Is writing performance related to keyboard type? An investigation from examinees' perspectives on the TOEFL iBT
The requirement that a U.S.-type keyboard be used when taking the TOEFL iBT test may affect the performance of test takers who routinely use other types of keyboards. Through a survey of over 17,000 test takers worldwide, the study found that keyboard type had little impact on test performance. This study provides empirical evidence to support the use of U.S.-type keyboard for TOEFL iBT test administrations around the world.
Stakeholders' beliefs about the TOEFL iBT® test as a measure of academic language ability
This study explores the perceptions of students, teachers and administrators of the content of the TOEFL iBT test. Through focus groups and surveys, the results show that the participants, representing different stakeholder groups, largely believe that the test accurately measures academic language ability and that the test results are good indicators of student performance. These findings support the use of TOEFL iBT as a measure of academic English-language ability.
From one to multiple accents on a test of L2 listening comprehension
This study examines the effect of different varieties of native accents and accent strength on listening comprehension. The researchers gathered listening test scores from over 20,000 TOEFL iBT test takers randomly assigned to listen to an academic lecture presented in a U.S., Australian or British accent, with varying degrees of accent strength. Results show that the speaker's accent strength and the listener's familiarity with various accents could affect listening comprehension.

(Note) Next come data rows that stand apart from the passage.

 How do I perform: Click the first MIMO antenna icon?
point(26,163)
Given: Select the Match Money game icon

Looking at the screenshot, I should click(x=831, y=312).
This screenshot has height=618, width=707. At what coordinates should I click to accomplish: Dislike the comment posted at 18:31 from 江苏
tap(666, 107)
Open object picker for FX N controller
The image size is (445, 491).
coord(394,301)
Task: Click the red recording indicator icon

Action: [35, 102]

Shaping a score: Complexity, accuracy, and fluency in integrated writing performances
This study reports an analysis of 480 TOEFL iBT written responses and corresponding scores on two TOEFL iBT writing tasks, where test takers read a short text, listen to a brief lecture, and then write a short essay in response. Researchers found that writers' fluency and grammatical accuracy were critical in predicting test scores, but the complexity of the essays had a weaker relationship to test scores.
Screener tests need validation too: Weighing an argument for test use against practical concerns
Screeners are short tests that can be used to place a test taker into a particular test-taker group. This study reports the development of a prototype screener test to place young English learners into different levels of the TOEFL Primary Reading test and outlines the validity evidence, such as score consistency and practicality, that need to be gathered in order to ensure valid use of such tests.

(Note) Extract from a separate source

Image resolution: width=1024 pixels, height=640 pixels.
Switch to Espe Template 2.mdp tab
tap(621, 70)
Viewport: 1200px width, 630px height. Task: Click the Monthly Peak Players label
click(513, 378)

A study of the use of TOEFL iBT® test speaking and listening scores for international teaching assistant screening
This study examines the effectiveness of using TOEFL iBT speaking and listening scores to screen international teaching assistants (ITAs) in U.S. universities. Scores on the TOEFL iBT listening section were found to be better predictors of ITAs' teaching competence than scores on the test's speaking section. The study suggests that ITAs can make noticeable improvements in their speaking ability after spending three months in English-speaking environments.